Ingredients made of mycelium grown on grain are mostly composed of the substrate, Nammex reports, and the company demonstrated this in a recent peer-reviewed paper highlighting analytical techniques to identify wild-sourced chaga from mycelium-on-grain products. The grain substrate “is not ‘transformed’ into something else as often claimed,” Nammex stated. “AOAC method 996.11 for starch testing confirms and quantifies this grain presence, as mushrooms and mycelium themselves contain no starch. It’s an inexpensive test that most third party labs can perform. The chemical profile is closer to the grain than the mushroom or mycelium. And yet the grain component goes unacknowledged in most mycelium-fermented grain product labeling and marketing.”
Nammex also objects to describing products containing both the fruiting body and mycelium as “full spectrum.”
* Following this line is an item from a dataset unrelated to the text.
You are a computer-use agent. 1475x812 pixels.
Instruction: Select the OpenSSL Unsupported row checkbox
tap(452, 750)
“A full-spectrum preparation is a formulation intentionally designed to preserve the broad, representative chemical complexity of a specific, therapeutically relevant plant or fungal part, prioritizing the synergistic interactions of natural constituents over the isolation of single compounds. Achieving this requires extraction processes that retain the proportional profile of the original material, ensuring that the major and characteristic compound classes remain intact even if standardized to specific markers. Products where the mass or chemical profile is primarily composed of non-medicinal substrates, such as grain in mycelium fermented grain products, cannot be classified as full spectrum,” Nammex stated.
In response to Nammex’s statement, the Functional Mushroom Council noted that clinical studies on mycelium supplementation have ramped up over the past decade, in conjunction with advances in growing technology and analytical chemistry.
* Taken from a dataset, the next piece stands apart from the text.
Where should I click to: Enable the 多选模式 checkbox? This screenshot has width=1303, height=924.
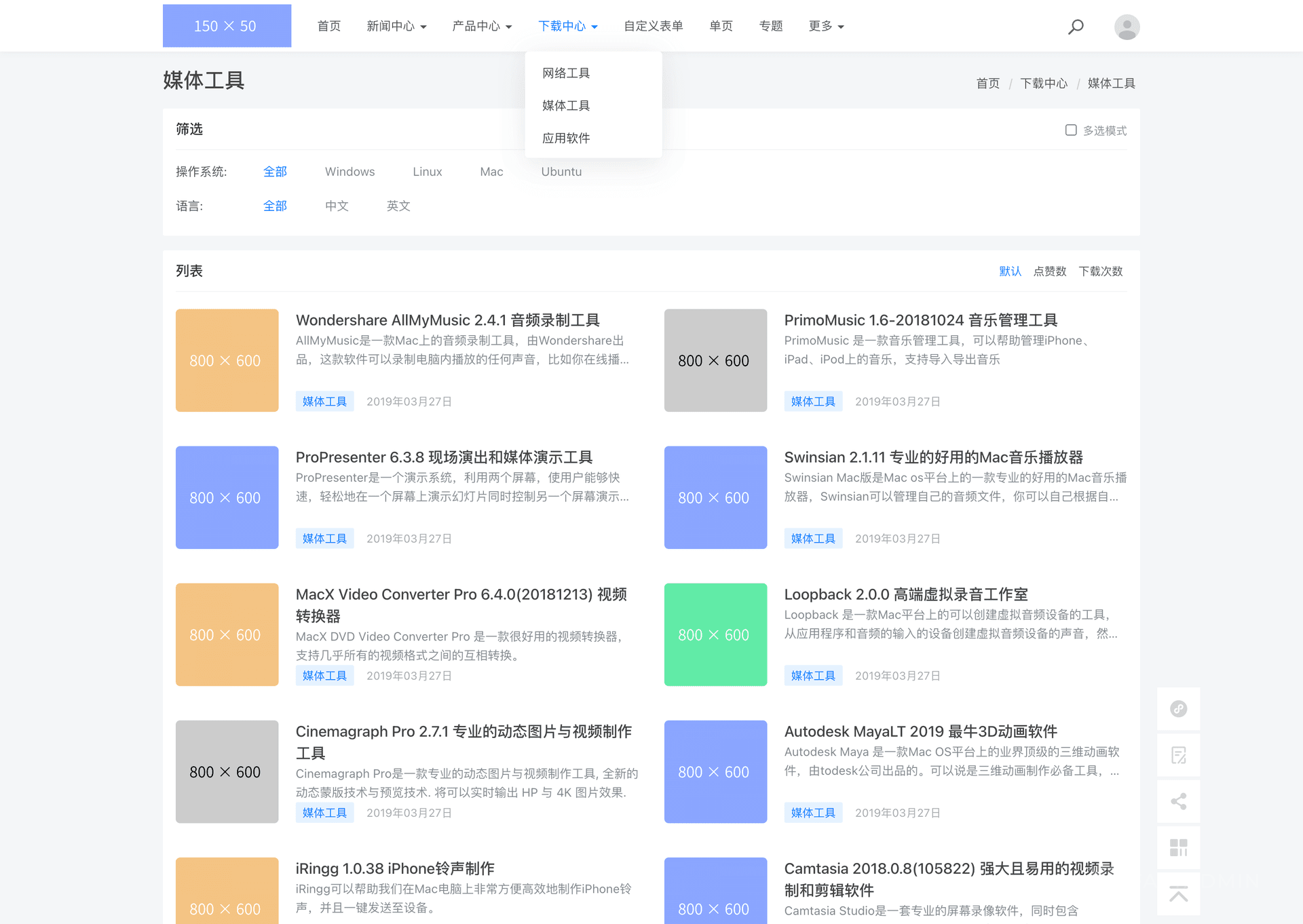pos(1071,130)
The organization also noted that more advanced analytical techniques are needed to distinguish between residual starch and the polysaccharides and beta-glucans naturally present in fungal material. Iodine-based tests, for instance, are non-specific and not designed to assess complex fungal materials or fermented systems, they noted.
In an iodine-based starch test, the polysaccharides and beta-glucans that naturally occur in fungi can create a reaction with iodine reagents, preventing the ability to distinguish between residual grain starch or fungal-based polysaccharides, the organization noted, sharing a video demonstrating that Lion’s Mane mushroom extract, whole fresh and dried mushroom, and mycelium each react to an iodine solution.
“This is a clear example of why the iodine test is misleading when assessing the bioefficacy of functional mushroom supplements,” said Paul Stamets, mushroom researcher and founder of the mushroom supplement brand Fungi Perfecti, a member company of the Functional Mushroom Council.
Modern analytical approaches, such as metabolomics and chemical fingerprinting, are fit for the purpose of directly characterizing the chemistry of finished mushroom ingredients and to validate the presence, diversity, and consistency of specific bioactives, the organization stated. Iodine-based test results can be used to mischaracterize a mycelium ingredient due to the reactivity of beta-glucans and polysaccharides; the organization maintains that iodine alone can’t be used to determine how much of a substrate has been enzymatically digested by fungal tissue.
Between mushrooms and mycelium, researchers have identified 5,000 bioactives present in a fungus through metabolomic analysis, the Functional Mushroom Council said. “Rather than arguing over outdated tests, legacy assumptions, or the naming of mushroom parts, the Council believes the industry must stay focused on rigorous science, transparent manufacturing, and what ultimately matters most – the demonstrated impact of functional mushrooms on human health.”